● **Action item**
Copy the records below exactly, leaving out every picture.

[Saved data entries]
* * * * *
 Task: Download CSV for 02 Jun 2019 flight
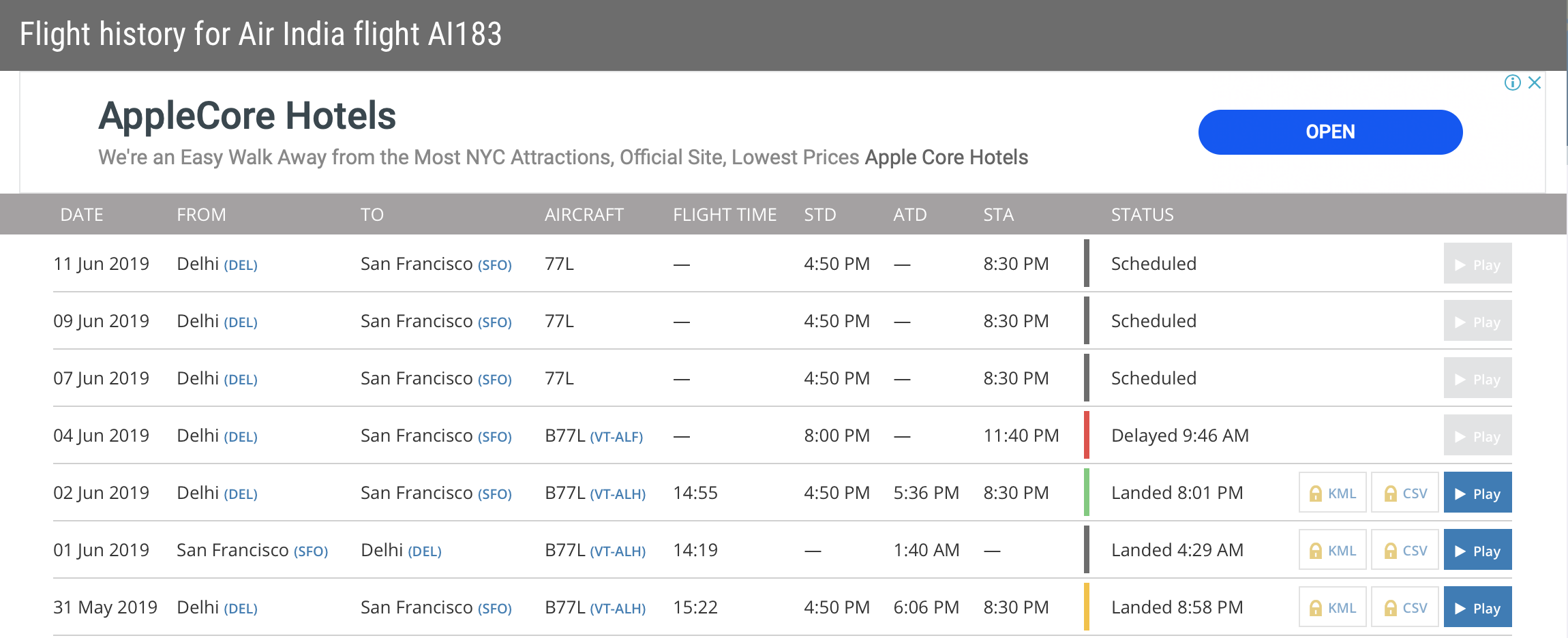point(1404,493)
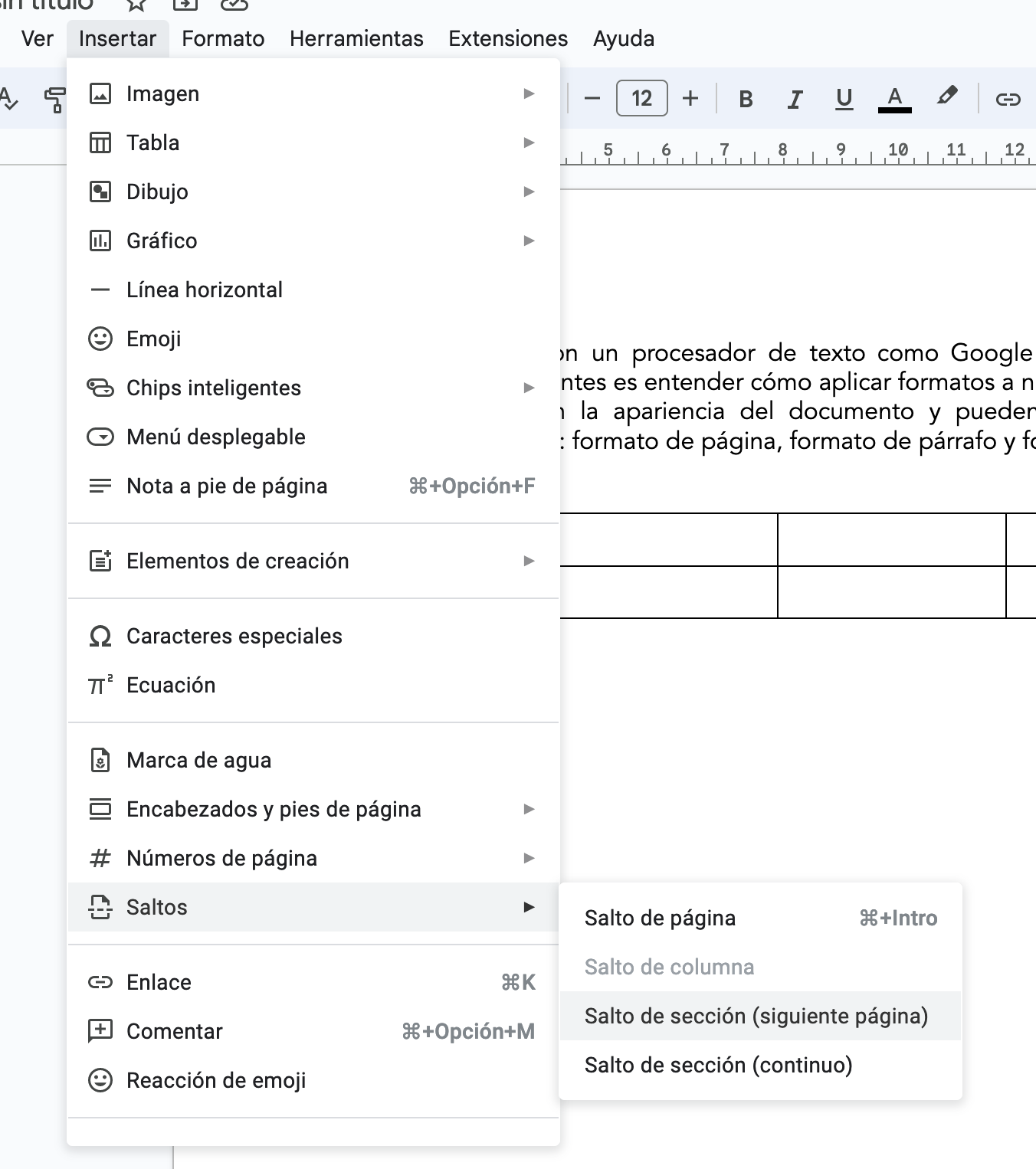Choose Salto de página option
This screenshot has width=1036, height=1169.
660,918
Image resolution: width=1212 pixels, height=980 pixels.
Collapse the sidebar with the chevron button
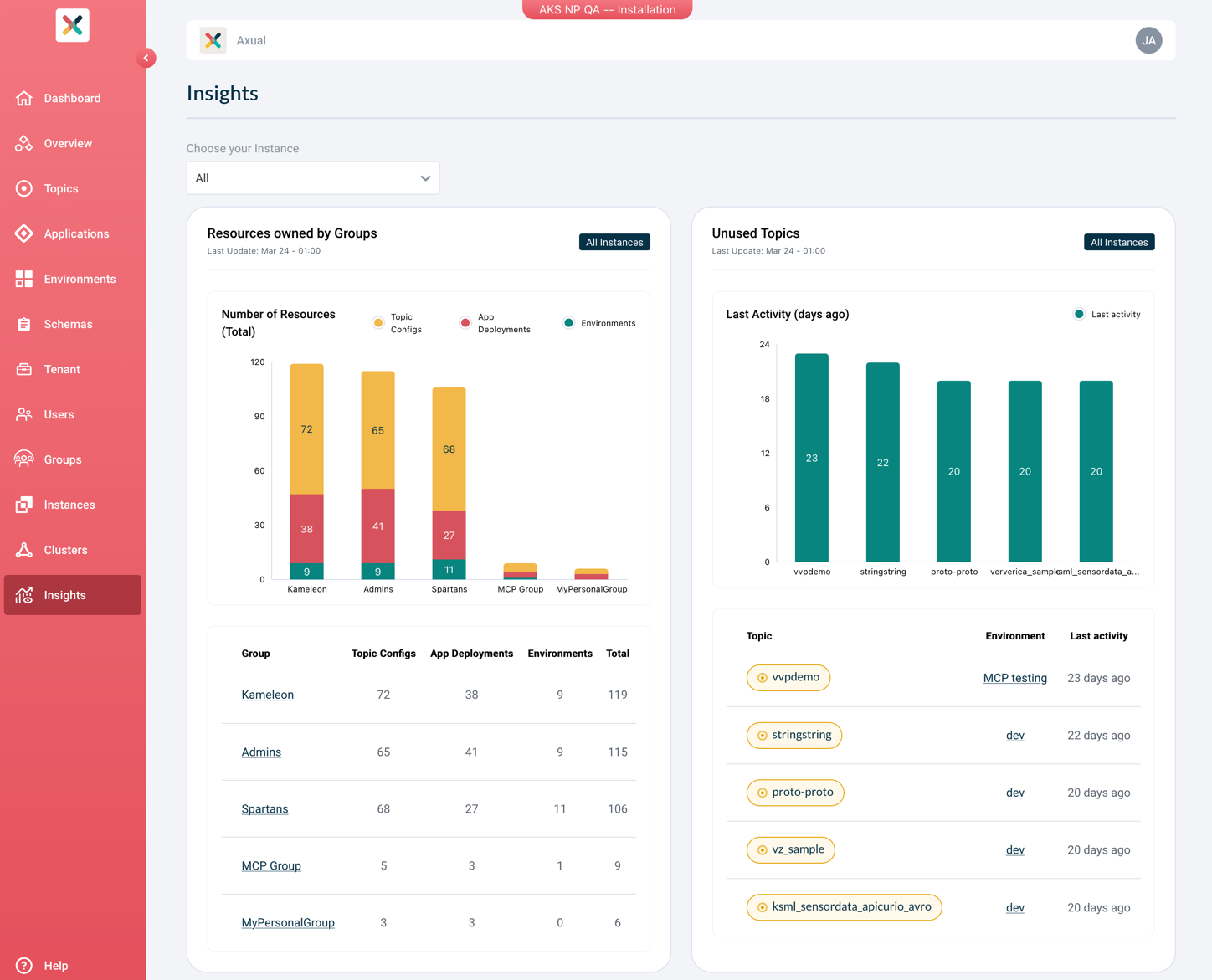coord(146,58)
* * * * *
● **Response box**
 Task: Download CSV for 02 Jun 2019 flight
point(1404,493)
Choose Salto de página option
This screenshot has width=1036, height=1169.
660,918
Image resolution: width=1212 pixels, height=980 pixels.
Collapse the sidebar with the chevron button
coord(146,58)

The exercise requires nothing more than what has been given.